* _PROMPT_
An exact transcription is needed, beginning at the line with "Toggle the muted speaker volume tray icon" and ending at the last line of the listing, with pictures left out and nothing else added.

* _RECORDS PROVIDED_
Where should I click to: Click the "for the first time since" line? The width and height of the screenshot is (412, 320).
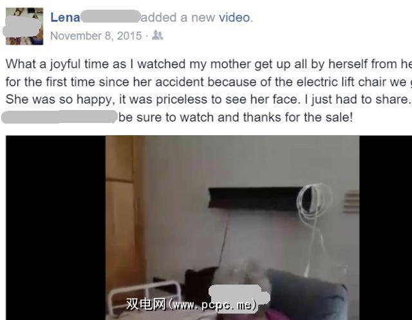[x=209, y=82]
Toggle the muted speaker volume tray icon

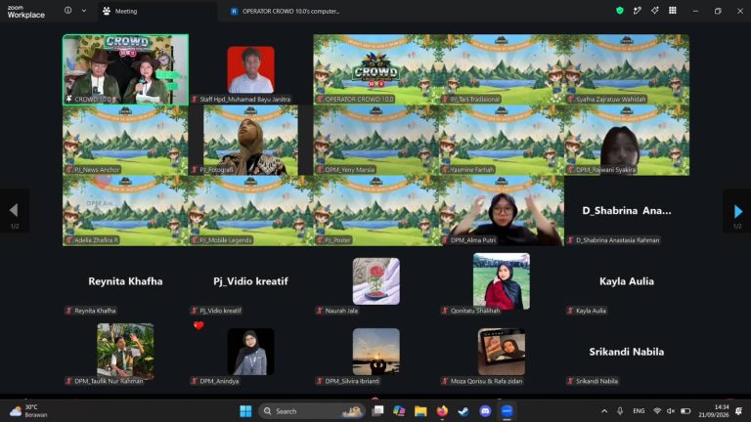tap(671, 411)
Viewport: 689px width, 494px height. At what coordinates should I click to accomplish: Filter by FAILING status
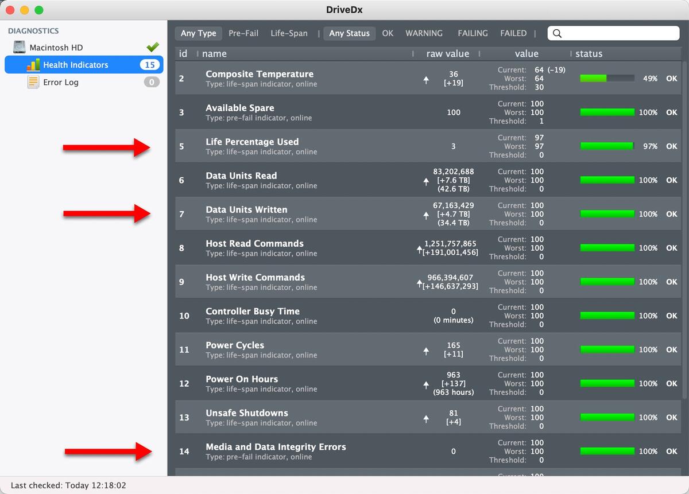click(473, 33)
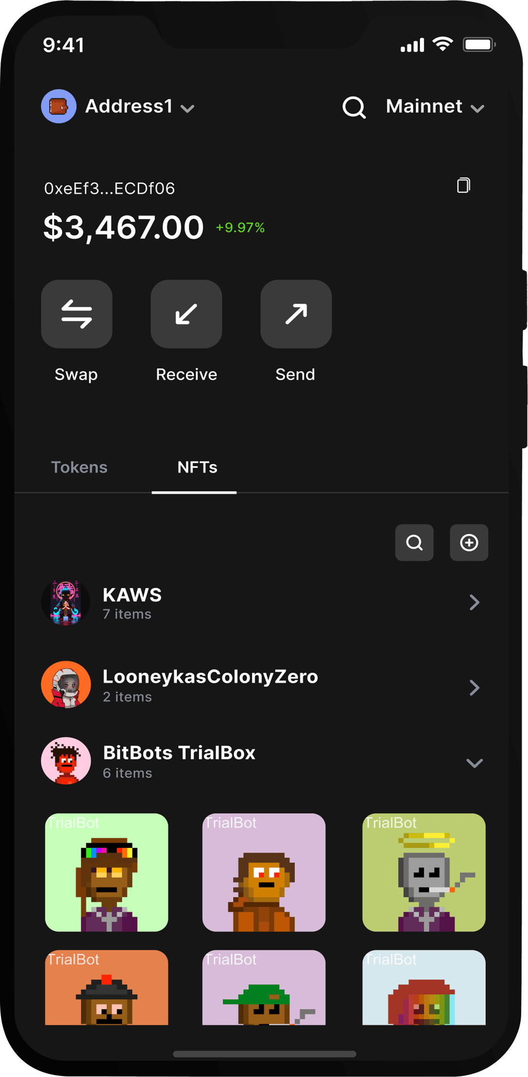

* _SOLVED PROBLEM_
Toggle the muted speaker volume tray icon

tap(671, 411)
Viewport: 689px width, 494px height. At what coordinates should I click to accomplish: Filter by FAILING status
click(473, 33)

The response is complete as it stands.